# ASSIGNMENT
Retype the entries below word for word, leaving out every picture.

(Stored dataset items)
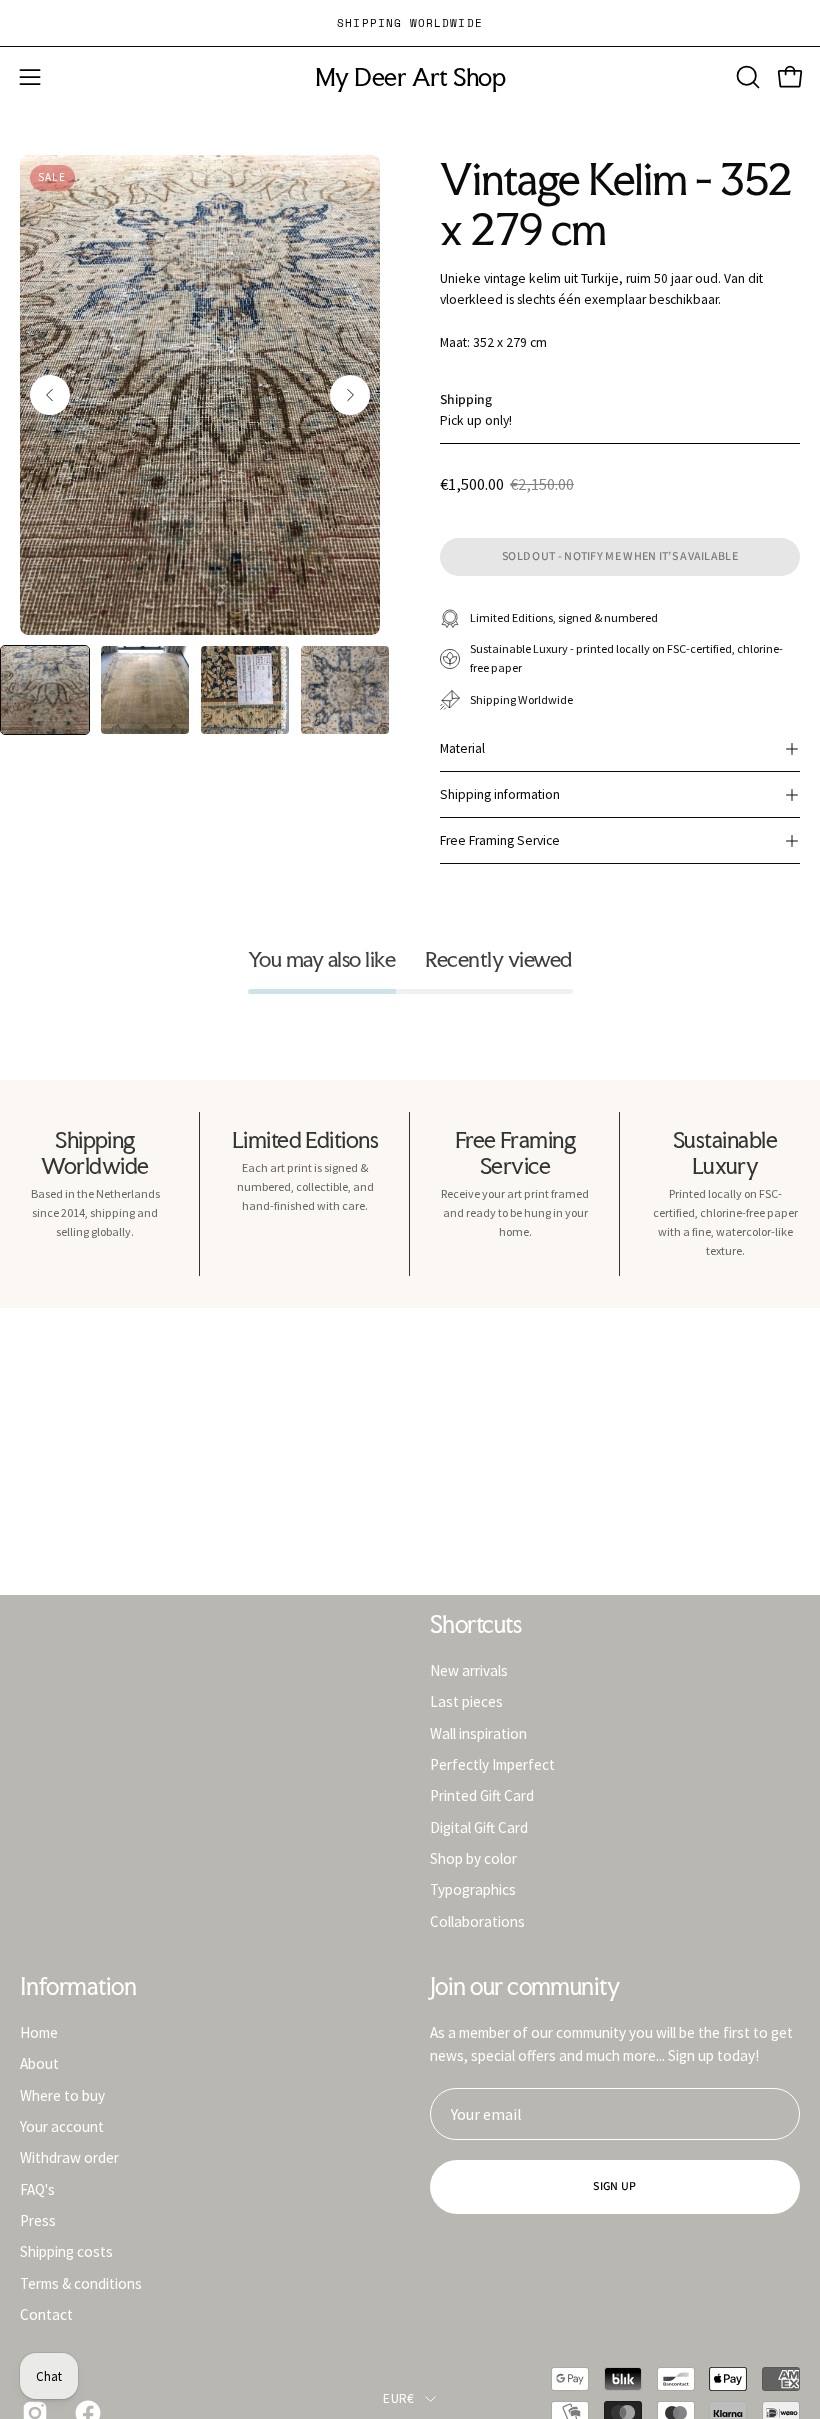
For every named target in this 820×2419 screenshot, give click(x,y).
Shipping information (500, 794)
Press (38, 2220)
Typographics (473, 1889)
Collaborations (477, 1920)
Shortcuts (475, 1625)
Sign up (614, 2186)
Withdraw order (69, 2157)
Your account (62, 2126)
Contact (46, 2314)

# TASK OUTPUT
For every named target in this 820×2419 screenshot, give click(x,y).
Shipping information (500, 794)
Press (38, 2220)
Typographics (473, 1889)
Collaborations (477, 1920)
Shortcuts (475, 1625)
Sign up (614, 2186)
Withdraw order (69, 2157)
Your account (62, 2126)
Contact (46, 2314)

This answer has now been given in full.